His chest and lips moved with a slight wan laugh. “But Rome is your home,” he said.
“And it will be yours.”
He shook his head sadly. “I have no home. I was born here, but there is nowhere here that feels to me like home.”
“Rome will be your home.”
Again he shook his head sadly.
“And how,” I asked, “should home feel?”
“Good,” he said. “Home should feel good.”
“That home is inside you. If you feel good, your home is good. If you feel bad, your home is bad. We have nostalgia most for what we have never known. We most miss what we have never had.”
“But we have had our delicious times, haven’t we?”
“That we have. And let me assure you, my friend: you make a damned good Messiah.”
“Do you not wa
nt to go on for just a little more? A bit more money, a few more delicious moments, before sailing away?” he asked.
I confessed that I did. I recalled the feeling that had struck me when I took our money to Caesarea, the feeling that we should ride our mare farther and farther on; the feeling that these fleeting days were for the seizing, and that Rome awaited always.

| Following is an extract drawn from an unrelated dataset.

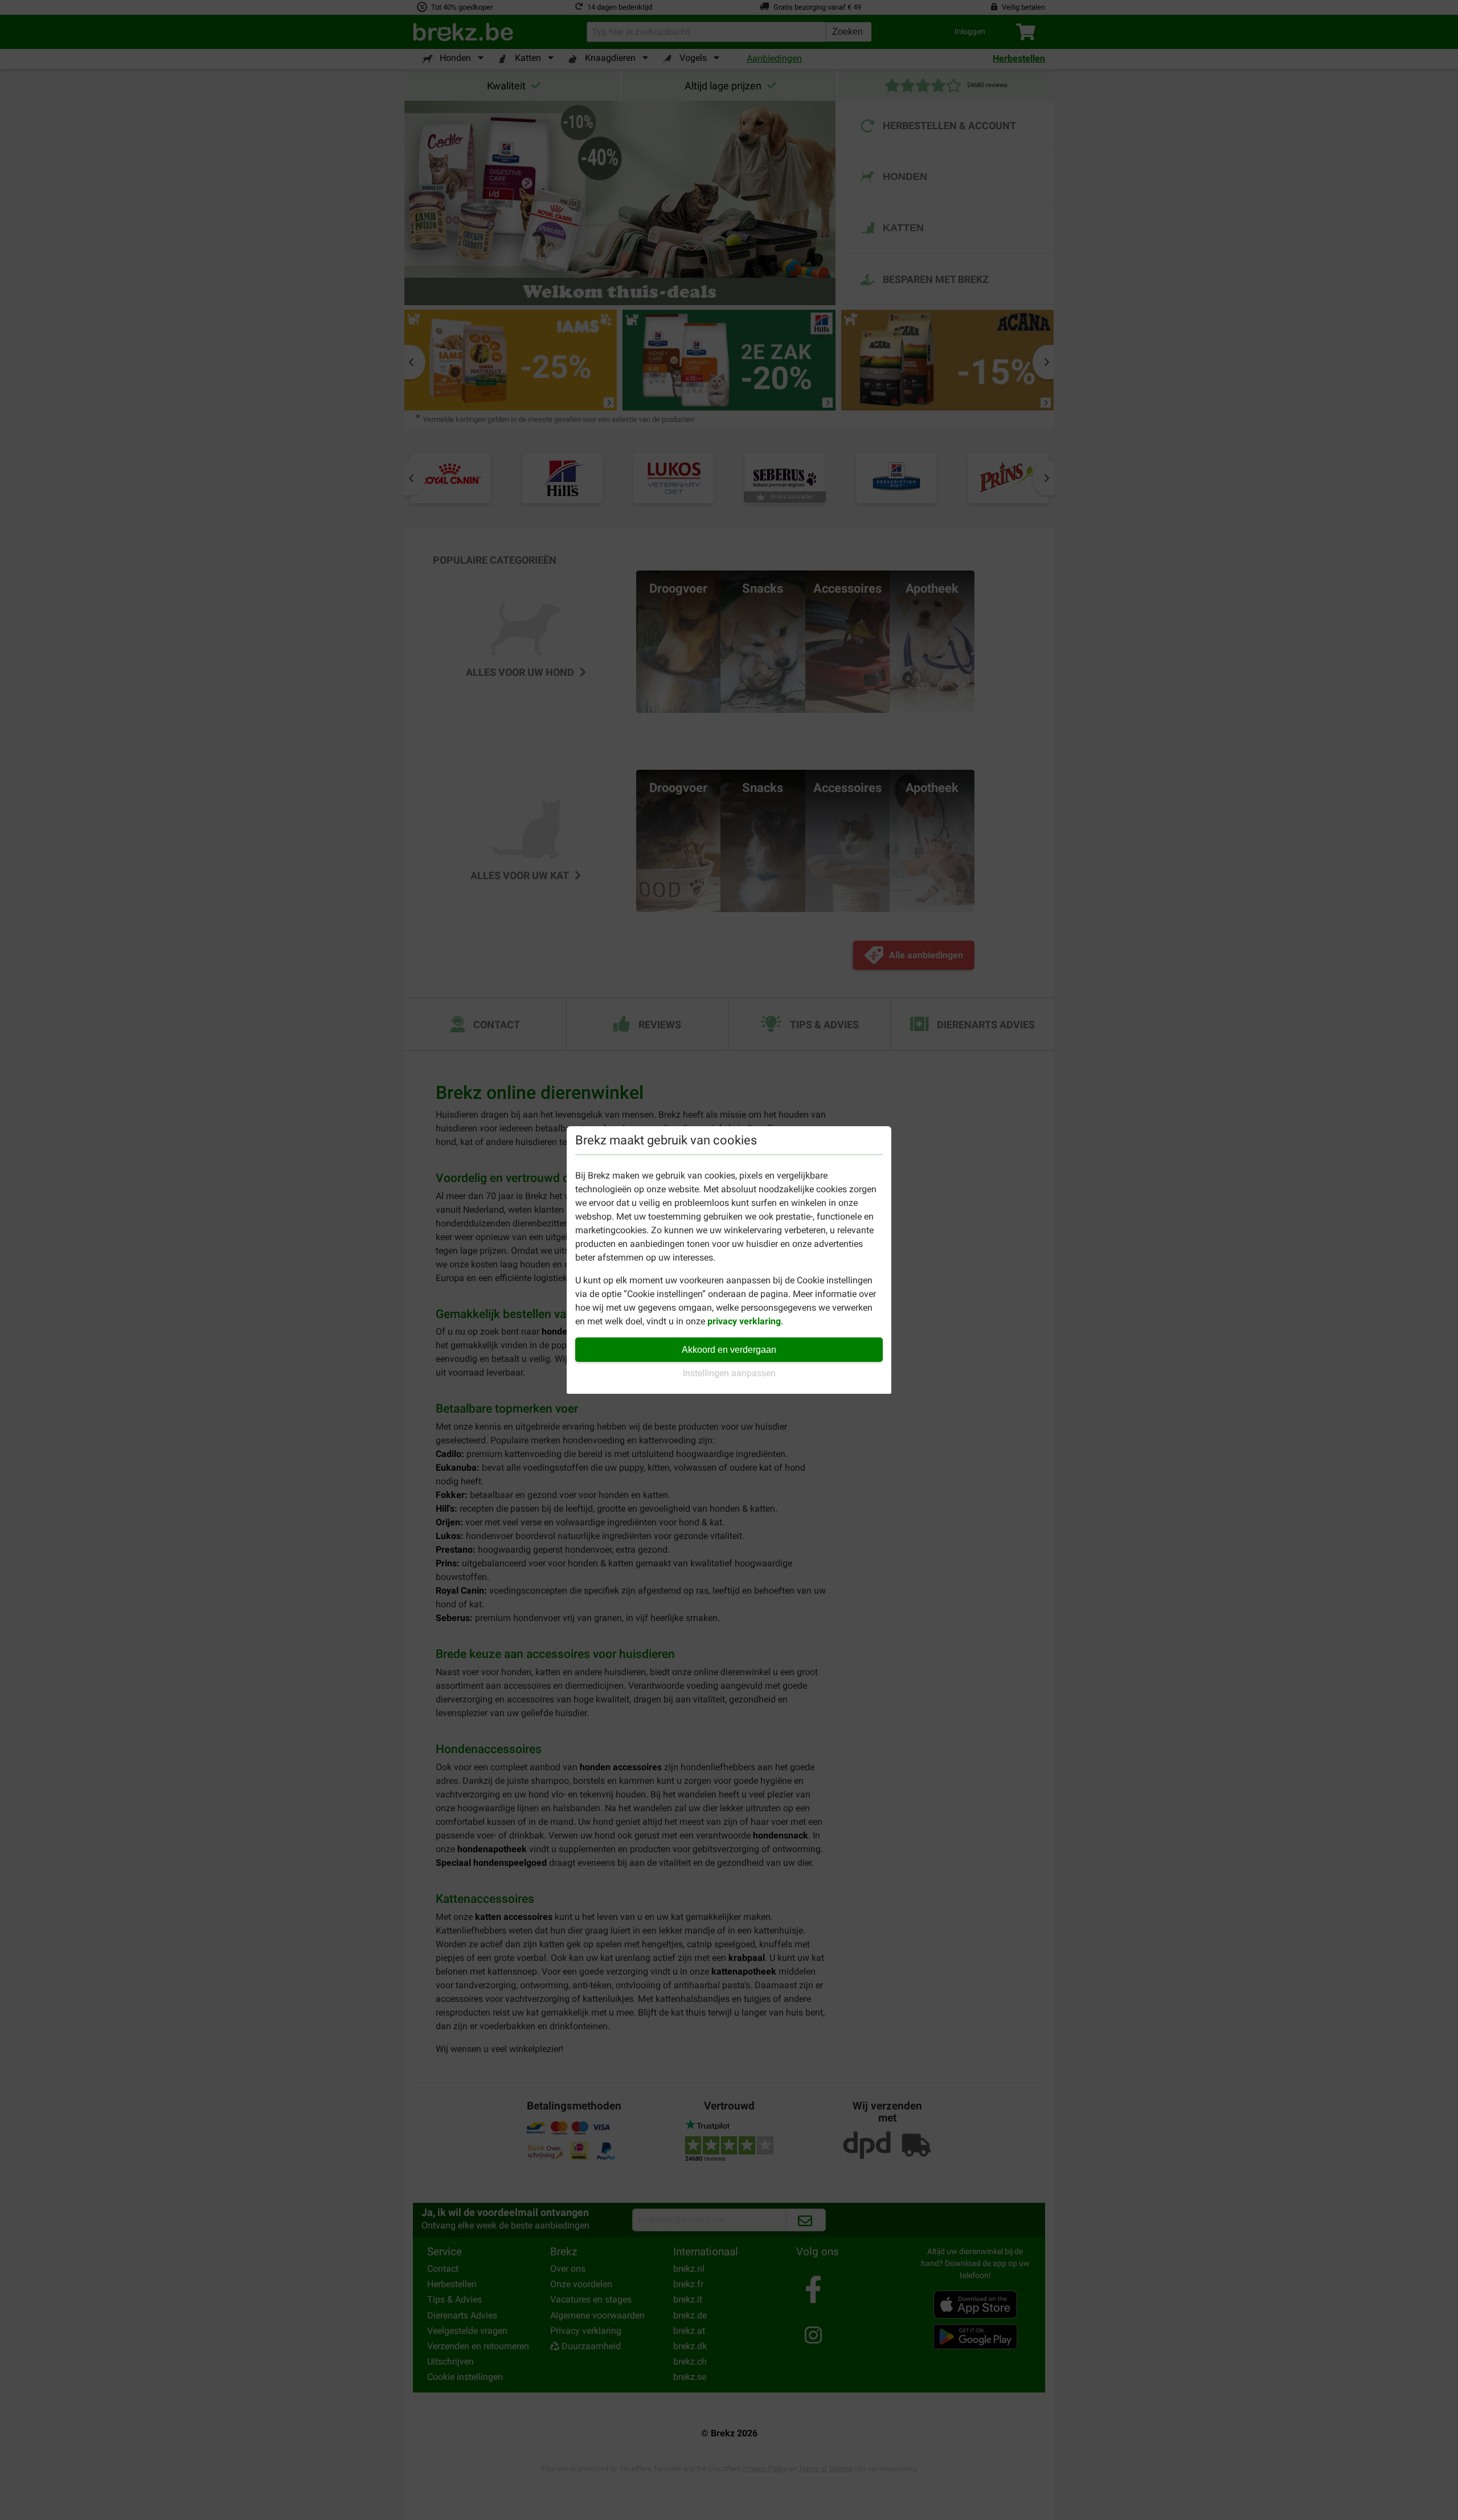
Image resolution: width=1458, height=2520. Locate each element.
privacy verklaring (744, 1321)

“How much longer do you want to go on?” I asked him.
“Not much longer.”
“Before, when I was talking in a lofty way, I spoke of dangers. There are more down-to-earth dangers, I think.”
“Such as what?”
“Such as those rumors following your escapade at Bethany. The rumors that you had been reported to the religious authorities. What if such rumors are true?”
“Raising the dead is not forbidden in the Book. It is told that the prophet Elisha raised the dead. And if the modern priests of the law in Jerusalem now look down upon it, those who were to report it would also be implicating themselves and their fellow townsmen, as it was they who implored me.”
“I mean to say only that such rumors can serve as thorns,” I explained. “I feel that the noise of your renown has reached the ears of the religious authorities in Jerusalem. I feel that they frown on a Messiah who is embraced by the people of Judea. I feel that they find him something of a threat to their sovereignty over the people. Such thorns could prick them and stir them to strike out.”
“Strike out in what way?” he asked.
I shrugged, and he seemed to dismiss any and all concern for the authorities.
“So, then,” I said. “How much longer?”
I could not tell if he was thinking or hesitating. Then he gave me his answer.
“Pesach.”
This seemed a poetically fitting end.
And, in truth, it was impractical to think of returning to Rome until the Pesach, after the calends of April, the feast-day of Venus the Changer of Hearts.
You will soon witness this, I hope. It really is something to see her cult image brought from her temple to the men’s baths, disrobed, caressingly bathed in warm water by her alluring female attendants, and garlanded with sweet-scented myrtle. What a lovely way to welcome the warm, verdant days.